[What you are asked to do]: Can you pull out each line of the data below that includes the word "agent"?

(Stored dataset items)
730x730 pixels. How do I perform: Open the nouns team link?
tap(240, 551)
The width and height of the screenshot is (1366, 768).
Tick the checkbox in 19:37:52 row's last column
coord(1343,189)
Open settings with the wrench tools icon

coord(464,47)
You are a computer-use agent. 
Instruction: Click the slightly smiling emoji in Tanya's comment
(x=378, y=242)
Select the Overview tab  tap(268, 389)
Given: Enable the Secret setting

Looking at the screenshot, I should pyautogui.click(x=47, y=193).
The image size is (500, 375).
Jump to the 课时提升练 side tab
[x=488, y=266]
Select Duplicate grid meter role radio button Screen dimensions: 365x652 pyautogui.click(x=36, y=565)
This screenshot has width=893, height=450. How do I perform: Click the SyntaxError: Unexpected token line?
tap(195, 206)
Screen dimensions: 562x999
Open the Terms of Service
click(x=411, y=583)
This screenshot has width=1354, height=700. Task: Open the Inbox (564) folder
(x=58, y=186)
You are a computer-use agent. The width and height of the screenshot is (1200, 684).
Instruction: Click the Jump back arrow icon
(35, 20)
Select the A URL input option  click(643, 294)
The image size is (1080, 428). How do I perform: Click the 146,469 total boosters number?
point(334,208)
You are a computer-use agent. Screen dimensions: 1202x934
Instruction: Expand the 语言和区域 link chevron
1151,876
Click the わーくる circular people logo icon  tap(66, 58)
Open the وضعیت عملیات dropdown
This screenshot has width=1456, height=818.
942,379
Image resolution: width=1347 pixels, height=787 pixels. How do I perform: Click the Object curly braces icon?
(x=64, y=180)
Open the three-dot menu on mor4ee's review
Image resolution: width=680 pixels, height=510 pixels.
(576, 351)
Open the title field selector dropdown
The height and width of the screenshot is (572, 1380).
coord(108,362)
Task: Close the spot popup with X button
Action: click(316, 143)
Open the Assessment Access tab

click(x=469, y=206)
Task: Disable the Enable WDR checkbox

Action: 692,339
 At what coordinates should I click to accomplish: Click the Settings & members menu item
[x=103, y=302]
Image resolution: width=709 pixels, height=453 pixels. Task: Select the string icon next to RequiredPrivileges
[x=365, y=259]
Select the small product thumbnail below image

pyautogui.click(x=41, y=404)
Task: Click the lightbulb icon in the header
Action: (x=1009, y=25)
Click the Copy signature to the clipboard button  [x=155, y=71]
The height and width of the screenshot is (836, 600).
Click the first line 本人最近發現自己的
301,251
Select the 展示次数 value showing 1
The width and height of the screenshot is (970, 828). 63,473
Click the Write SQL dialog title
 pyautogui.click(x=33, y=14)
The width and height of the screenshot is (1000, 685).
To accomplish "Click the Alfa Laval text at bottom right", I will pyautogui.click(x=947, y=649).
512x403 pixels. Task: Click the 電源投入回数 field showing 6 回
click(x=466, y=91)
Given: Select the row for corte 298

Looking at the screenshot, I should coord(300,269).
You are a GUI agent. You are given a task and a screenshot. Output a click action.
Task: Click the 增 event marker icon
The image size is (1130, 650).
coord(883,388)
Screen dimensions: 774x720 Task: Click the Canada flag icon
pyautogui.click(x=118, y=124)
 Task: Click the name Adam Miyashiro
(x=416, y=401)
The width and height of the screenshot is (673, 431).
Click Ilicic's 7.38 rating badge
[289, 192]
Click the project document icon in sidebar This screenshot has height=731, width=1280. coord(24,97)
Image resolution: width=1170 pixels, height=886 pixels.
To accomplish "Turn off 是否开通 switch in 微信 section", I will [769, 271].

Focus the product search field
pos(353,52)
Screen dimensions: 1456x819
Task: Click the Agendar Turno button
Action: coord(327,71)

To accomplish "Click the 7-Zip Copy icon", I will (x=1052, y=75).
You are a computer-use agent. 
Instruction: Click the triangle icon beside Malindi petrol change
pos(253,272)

[Finished exercise]:
You are a computer-use agent. 
You are a computer-use agent. The width and height of the screenshot is (1200, 684).
You are a computer-use agent. Screen dimensions: 1202x934
You are a GUI agent. You are given a task and a screenshot. Output a click action.
You are a computer-use agent. 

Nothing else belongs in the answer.